Back in 1999 when I hiked the Appalachian Trail, I kept a journal on the Trailplace.com website, which at that time was hosting journals of anyone who wanted to keep one. I decided to do this because I very much enjoyed reading some of the 1998 Trailplace journals, and got a lot of useful information. So I thought my own journal would be a way of returning the favour.

My journal stayed on the Trailplace website for several years until I was asked to remove it to make space for new journals. Rather than remove it from the internet completely, I decided to provide a new home for it on a website of my own. This would be an interesting project and I would learn something about website design and programming at the same time. This was about the time I planned to take a voyage as a passenger on a container ship from Los Angeles to Auckland to do some tramping in New Zealand. A container ship doesn’t have any facilities to keep passengers occupied so this website project seemed ideal. I spent several interesting and sometimes frustrating days redoing my Trailplace journals using Microsoft Front Page and HTML. My plan at the time was eventually to transcribe all my hiking journals (not just the AT) onto this website.

The ship didn’t have any internet access so I couldn’t really see what it looked like until I got to Auckland. I wasn’t pleased with the results, but since I came to New Zealand to hike, not to fiddle around on a computer, I just put it up on the internet as it was, intending to get back to it sometime and work on uploading my other journals and hike write-ups.

The only hikes I added since were a 2003 hike I did on the Camino de Santiago, and of course that 2006 trip to New Zealand. And there it sits to this day. I never did add my other hikes or anything else come to that. Partly because I always seemed to have something more interesting to do, and partly because I found working with HTML and Front Page so kludgy, I could never get excited about the task.
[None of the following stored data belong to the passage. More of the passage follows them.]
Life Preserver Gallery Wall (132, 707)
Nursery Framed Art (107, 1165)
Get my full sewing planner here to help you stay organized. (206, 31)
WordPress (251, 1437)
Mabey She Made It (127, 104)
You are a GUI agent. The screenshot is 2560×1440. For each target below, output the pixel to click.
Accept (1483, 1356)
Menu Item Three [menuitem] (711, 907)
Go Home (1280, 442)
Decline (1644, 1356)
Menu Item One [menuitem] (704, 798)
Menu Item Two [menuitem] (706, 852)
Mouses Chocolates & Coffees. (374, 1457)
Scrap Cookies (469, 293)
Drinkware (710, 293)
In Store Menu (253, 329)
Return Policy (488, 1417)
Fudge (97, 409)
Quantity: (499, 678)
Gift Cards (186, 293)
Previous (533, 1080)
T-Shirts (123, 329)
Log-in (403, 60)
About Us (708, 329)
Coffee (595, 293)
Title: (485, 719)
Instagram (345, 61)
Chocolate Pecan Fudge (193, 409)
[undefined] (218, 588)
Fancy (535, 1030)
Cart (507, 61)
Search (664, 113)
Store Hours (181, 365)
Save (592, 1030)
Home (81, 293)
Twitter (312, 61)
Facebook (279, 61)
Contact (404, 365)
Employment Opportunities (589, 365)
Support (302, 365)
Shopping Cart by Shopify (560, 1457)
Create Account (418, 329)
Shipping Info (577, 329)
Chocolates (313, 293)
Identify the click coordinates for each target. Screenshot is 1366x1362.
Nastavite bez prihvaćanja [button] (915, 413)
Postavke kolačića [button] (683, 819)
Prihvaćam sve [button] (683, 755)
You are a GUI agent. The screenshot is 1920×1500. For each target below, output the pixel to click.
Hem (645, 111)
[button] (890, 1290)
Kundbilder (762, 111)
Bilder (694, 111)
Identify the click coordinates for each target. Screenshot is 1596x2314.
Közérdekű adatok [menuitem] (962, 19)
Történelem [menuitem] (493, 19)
Fairly recently I got to know something about Joomla as a result of a project to redo the website of our local hiking club. Joomla is a free website “Content Management System” or CMS, which makes light work of building and maintaining a website. I’m so impressed with its ease of use that I decided to have another go at finishing my own website.

The first thing I have to do is to transcribe my old website into this new one and that’s almost done. Then I’ll dig out my other journals and trip reports and add them. This time I hope I’ll stick to it and finish it.